Aung, qui préfère taire son patronyme, était docteur et dirigeait sa propre clinique quand il a essayé pour la première fois la méthamphétamine. Trois ans plus tard, la drogue avait pris le contrôle de sa vie et à 32 ans, il est désormais patient de Metta Saneain. «J'ai tout perdu. Alors que j'étais quelqu'un qui avait réussi, je me suis transformé en jeune perdu», raconte-t-il à l'AFP après un petit-déjeuner composé de bouillie de riz préparée par un autre patient.
Sport et méditation
Un programme intensif pour les patients
Il a été hospitalisé trois fois avant que ses parents ne s'en remettent aux méthodes radicales de Metta Saneain, où il s'est retrouvé à participer à des entraînements de karaté et à des séances de méditation, bien qu'en manque. «Au début, c'était un peu difficile. Il faut toujours participer à une activité, mais j'ai fini par m'y habituer», glisse-t-il. «Maintenant, je n'ai plus le temps de m'ennuyer. Cela m'aide à devenir plus fort et en meilleure santé», ajoute Aung, qui va mieux au point d'aider le centre comme médecin bénévole, en attendant de pouvoir, comme il l'espère, passer un diplôme de psychologie. «Je ne veux plus consommer», assure-t-il. «Ça a été effrayant pour moi».
Une routine stricte et disciplinée
Après un jogging matinal, les patients chantent l'hymne national et la prière occupe une part importante du programme, avec des services religieux bouddhistes et musulmans. Tout au long de leur séjour, ils doivent aussi faire eux-mêmes leur lessive. «On trouve des drogues partout de nos jours et il y a des limites dans ce qu'on peut faire pour les contrôler», souligne le gérant de la structure, San Shein, en référence au conflit civil. L'accent mis sur le sport et la méditation permet aux patients de «développer leur physique et leur mental», explique-t-il. «Certains ont des abdos en béton maintenant».

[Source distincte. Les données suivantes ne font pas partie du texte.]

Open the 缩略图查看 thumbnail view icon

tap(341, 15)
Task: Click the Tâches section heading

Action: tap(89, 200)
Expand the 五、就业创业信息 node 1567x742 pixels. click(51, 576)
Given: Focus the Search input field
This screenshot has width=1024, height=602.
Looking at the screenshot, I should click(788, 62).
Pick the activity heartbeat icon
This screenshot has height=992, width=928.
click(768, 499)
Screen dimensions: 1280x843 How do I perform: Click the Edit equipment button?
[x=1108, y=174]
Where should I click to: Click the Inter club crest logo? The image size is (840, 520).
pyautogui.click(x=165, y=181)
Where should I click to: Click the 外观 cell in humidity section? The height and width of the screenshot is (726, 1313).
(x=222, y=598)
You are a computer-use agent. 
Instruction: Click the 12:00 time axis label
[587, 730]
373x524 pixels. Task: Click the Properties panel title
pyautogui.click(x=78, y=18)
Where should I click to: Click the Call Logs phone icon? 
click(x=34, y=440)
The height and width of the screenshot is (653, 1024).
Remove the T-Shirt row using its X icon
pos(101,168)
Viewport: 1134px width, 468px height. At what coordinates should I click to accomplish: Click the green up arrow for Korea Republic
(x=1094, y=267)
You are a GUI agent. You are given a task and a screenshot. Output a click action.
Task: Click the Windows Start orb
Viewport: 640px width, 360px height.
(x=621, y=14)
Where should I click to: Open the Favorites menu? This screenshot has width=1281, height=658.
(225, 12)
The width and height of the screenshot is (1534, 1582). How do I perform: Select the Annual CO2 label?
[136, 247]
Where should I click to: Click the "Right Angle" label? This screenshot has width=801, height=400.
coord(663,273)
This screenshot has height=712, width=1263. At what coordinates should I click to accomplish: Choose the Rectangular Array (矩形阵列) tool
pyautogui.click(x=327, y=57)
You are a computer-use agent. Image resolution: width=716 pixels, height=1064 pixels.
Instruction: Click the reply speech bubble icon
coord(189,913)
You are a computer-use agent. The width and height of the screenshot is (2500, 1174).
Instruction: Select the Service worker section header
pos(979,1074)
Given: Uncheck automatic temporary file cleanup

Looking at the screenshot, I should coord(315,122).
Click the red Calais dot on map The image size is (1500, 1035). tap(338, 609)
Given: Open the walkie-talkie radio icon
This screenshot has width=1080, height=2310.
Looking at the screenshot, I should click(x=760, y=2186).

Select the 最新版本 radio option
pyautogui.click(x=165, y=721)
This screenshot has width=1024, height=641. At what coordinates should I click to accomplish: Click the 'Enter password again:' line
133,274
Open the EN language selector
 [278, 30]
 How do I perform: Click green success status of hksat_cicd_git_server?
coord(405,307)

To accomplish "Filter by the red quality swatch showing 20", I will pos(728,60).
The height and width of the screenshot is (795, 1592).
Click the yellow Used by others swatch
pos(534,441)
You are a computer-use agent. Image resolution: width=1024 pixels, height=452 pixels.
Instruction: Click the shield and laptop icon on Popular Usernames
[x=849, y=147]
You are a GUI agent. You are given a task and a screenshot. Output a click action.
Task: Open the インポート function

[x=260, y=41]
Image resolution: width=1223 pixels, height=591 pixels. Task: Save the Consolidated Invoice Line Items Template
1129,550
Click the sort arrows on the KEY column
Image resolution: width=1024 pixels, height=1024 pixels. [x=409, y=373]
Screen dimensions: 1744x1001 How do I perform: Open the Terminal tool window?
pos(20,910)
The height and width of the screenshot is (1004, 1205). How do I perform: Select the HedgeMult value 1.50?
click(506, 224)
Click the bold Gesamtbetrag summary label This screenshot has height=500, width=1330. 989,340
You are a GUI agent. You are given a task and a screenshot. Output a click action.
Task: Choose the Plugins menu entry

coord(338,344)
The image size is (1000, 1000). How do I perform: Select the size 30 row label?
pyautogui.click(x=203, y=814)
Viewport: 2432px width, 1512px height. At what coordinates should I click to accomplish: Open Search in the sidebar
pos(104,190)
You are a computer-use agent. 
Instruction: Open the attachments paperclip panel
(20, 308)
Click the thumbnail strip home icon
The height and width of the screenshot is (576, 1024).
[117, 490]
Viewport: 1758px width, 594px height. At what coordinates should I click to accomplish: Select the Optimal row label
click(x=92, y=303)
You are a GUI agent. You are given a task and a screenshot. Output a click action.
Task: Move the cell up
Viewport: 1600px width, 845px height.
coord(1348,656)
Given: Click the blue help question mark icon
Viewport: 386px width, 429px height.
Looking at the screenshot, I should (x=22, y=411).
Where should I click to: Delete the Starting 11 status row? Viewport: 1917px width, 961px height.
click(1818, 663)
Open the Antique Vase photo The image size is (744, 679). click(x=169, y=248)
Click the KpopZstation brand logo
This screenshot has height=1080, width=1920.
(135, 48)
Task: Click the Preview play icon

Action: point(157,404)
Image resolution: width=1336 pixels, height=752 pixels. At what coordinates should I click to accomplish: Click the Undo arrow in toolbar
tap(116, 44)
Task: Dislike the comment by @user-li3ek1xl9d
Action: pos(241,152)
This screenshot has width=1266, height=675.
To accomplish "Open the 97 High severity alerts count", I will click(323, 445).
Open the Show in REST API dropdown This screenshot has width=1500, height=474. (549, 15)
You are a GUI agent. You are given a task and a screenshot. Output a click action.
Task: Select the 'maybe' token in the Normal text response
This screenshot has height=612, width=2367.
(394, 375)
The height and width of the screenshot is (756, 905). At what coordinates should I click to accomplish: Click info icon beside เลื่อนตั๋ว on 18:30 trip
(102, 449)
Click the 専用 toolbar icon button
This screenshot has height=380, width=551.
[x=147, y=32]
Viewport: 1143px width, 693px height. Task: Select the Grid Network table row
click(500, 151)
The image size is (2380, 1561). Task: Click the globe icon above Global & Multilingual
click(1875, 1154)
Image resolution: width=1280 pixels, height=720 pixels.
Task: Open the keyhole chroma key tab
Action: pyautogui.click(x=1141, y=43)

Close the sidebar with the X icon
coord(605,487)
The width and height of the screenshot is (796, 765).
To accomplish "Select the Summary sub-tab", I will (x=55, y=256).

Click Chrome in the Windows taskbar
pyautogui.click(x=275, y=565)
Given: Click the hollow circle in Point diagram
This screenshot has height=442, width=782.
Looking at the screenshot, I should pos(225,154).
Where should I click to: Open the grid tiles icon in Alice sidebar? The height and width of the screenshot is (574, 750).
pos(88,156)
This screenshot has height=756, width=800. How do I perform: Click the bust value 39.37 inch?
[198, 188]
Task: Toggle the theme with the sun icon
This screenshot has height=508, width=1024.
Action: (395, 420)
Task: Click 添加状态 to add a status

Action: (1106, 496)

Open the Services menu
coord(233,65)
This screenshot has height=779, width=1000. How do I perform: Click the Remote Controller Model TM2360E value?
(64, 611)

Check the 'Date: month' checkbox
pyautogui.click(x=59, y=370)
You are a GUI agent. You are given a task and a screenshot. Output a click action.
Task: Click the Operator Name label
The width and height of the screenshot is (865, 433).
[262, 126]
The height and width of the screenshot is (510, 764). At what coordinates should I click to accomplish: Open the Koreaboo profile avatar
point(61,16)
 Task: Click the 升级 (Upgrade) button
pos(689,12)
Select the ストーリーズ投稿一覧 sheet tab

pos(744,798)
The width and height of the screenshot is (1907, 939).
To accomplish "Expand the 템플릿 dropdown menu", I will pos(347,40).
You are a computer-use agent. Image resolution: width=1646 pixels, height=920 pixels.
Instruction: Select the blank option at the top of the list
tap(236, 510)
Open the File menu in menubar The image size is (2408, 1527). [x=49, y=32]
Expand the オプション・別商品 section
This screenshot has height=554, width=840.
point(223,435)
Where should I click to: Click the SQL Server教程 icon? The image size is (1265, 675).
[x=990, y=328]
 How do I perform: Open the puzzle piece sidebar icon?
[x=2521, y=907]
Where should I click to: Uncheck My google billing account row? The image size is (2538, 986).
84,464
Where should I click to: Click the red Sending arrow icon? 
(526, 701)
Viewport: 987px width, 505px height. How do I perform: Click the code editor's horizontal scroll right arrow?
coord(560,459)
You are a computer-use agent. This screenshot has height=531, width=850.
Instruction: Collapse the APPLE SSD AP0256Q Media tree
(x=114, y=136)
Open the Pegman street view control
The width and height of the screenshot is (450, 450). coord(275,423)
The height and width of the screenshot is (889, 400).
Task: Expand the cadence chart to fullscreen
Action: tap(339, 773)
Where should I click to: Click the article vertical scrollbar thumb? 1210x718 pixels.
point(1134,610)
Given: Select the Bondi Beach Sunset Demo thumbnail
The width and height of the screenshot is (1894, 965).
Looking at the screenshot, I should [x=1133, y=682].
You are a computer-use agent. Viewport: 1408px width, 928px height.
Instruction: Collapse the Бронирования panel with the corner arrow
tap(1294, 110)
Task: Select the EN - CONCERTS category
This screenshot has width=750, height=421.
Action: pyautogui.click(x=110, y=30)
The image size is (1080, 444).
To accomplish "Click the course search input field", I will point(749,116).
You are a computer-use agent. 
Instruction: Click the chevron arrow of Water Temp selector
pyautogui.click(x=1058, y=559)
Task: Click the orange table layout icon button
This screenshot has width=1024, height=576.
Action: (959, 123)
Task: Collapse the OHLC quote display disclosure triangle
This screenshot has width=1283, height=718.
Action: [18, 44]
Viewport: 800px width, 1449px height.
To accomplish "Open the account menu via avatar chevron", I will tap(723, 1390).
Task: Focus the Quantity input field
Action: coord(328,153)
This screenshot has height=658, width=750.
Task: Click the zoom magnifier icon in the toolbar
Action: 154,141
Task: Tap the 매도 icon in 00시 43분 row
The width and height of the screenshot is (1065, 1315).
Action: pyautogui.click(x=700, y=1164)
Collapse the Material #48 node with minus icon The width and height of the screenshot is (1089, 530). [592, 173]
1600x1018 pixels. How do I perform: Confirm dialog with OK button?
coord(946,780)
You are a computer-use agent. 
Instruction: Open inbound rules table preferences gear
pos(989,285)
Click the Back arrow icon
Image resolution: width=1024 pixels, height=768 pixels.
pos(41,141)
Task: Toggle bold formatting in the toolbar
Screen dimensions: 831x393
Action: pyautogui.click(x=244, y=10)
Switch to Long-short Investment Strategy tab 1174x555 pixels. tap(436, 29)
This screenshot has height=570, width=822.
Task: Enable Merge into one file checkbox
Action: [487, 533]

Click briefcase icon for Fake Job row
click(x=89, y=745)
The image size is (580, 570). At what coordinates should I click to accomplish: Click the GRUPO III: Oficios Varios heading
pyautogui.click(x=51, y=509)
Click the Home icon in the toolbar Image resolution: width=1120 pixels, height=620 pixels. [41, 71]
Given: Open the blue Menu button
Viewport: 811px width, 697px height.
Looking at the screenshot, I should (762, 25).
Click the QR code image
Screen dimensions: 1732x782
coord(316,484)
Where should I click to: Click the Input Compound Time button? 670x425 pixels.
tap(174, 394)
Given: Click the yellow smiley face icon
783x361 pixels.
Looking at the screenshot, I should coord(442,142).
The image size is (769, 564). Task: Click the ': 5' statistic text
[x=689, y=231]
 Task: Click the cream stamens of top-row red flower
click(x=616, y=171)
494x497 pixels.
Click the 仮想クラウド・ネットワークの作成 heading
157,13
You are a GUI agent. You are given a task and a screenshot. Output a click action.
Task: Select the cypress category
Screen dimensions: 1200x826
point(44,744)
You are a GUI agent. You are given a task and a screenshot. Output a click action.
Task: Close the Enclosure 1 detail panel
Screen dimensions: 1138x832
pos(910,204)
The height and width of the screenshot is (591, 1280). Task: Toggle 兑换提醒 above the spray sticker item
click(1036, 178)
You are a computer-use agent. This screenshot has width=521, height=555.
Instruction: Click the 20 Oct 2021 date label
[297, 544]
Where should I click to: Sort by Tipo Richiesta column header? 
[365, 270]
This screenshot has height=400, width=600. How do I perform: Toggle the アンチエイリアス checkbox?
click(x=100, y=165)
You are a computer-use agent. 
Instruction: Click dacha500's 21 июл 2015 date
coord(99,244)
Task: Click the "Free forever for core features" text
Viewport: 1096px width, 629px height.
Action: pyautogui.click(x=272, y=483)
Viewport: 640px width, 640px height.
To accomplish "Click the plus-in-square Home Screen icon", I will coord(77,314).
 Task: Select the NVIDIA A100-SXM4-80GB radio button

Des approches personnalisées nécessaires
Selon Angkoon Phattarakorn, de l'Institut national de la princesse mère pour les traitements contre la toxicomanie, en Thaïlande voisine, les approches à la dure peuvent être bénéfiques à court terme, mais doivent être personnalisées. «Si certaines personnes ont des problèmes cardiaques, elles pourraient ne pas aller bien si on leur dit de faire de l'exercice intense (...). Des gens avec des problèmes mentaux pourraient ne pas bien réagir à la méditation», affirme-t-il à l'AFP.
L'efficacité de telles méthodes est incertaine sur le long terme, ajoute Angkoon Phattarakorn. «Les toxicomanes nécessitent un entraînement approprié pour arrêter de consommer de la drogue et se réinsérer dans la société», souligne le spécialiste.
Des patients toujours plus nombreux
Les séjours des patients sont financés par leurs familles pour un coût entre 80 et 220 euros selon leur état. La structure a désintoxiqué plus de 200 personnes l'année dernière, selon l'association qui la gère. Son approche s'est révélée cruciale pour Zaw Wanna, 26 ans, désormais employé de la structure où il était entré il y a quatre ans pour mettre fin à son addiction à l'héroïne. À son arrivée, il y avait une quarantaine de patients, essentiellement accros au cannabis, à la meth et à l'héroïne.
Ils sont désormais trois fois plus nombreux avec pour addictions les plus fréquentes l'ecstasy, la kétamine et de nouvelles drogues de synthèse destinées à un public jeune, comme les «sucettes de fête» qui contiennent de la kétamine, de la MDMA et des benzodiazépines. «J'ai vendu tout ce que nous avions chez nous pour acheter de la drogue», raconte-t-il. «Je veux que les gens puissent s'en sortir. J'étais accro et je le regrette».